Cukup lama wardah terdiam tidak melanjutkan kalimatnya saat tangannya terampil menyusun peralatan makan di meja. Adi tercenung layaknya seorang murid TK yang menanti gurunya meneruskan kalimat.
“Namun, meski arah angin tidak bisa dikendalikan, nyatanya manusia dapat mengatur posisi layar bagi pelaut, atau menggerakkan sayap bagi seorang pilot, juga menarik ulur tali layang-layang untuk mengatur arahnya bagi anak anak yang sedang bermain,” sambung Wardah.

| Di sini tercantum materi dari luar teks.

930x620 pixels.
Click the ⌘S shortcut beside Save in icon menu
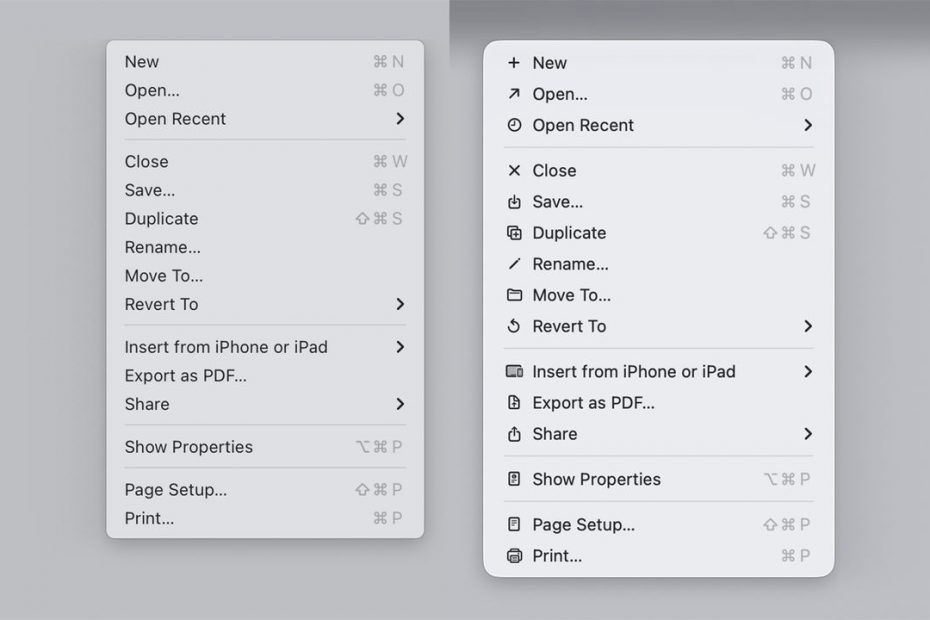click(x=795, y=202)
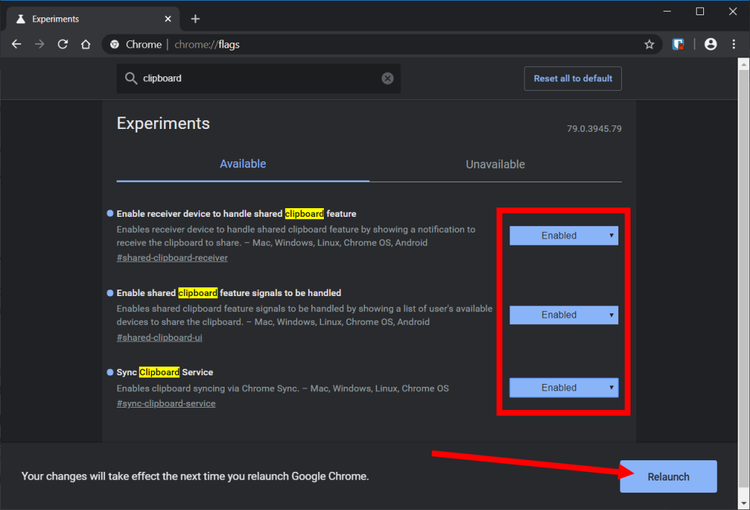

“Maksud Ibu?” tanya Adi dengan raut muka yang tampak masih belum memahami sepenuhnya kalimat dari sang istri.
“Maksud ibu, toh, proses peradilan Tirta masih berlangsung, masih ada upaya Tirta untuk melakukan pembelaan supaya mendapat vonis ringan atau divonis bebas,” jawab Wardah.
Ardi mulai memahami pemaham Wardah tentang takdir dan nasib.
Menurut Wardah, takdir itu sesuatu yang tidak bisa diubah karena sudah terjadi, sedangkan nasib itu adalah bagaimana sikap kita terhadap takdir atau sesuatu kejadian yang telah menimpa manusia.
Adi mengingat bahwa sekalipun Tirta ditakdirkan hidup dalam kekurangan, namun karena Tirta selalu bersikap optimis maka nasib membawanya menjadi seorang sarjana.
Pikiran Adi melayang ke masa beberapa tahun lalu, saat salah seorang muridnya yang diterima di sebuah Perguruan Tinggi Negeri dengan program beasiswa penuh, namun berputus asa karena diharuskan membayar SPP dahulu sebelum dana dari program beasiswa dapat dicairkan.
Arfan, sang murid tersebut sempat berkata kepadanya, “Saya tidak usah kuliah, karena saya sudah ditakdirkan lahir dari keluarga tidak mampu, tidak mungkin bisa membayar biaya SPP jutan rupiah itu, Pak.”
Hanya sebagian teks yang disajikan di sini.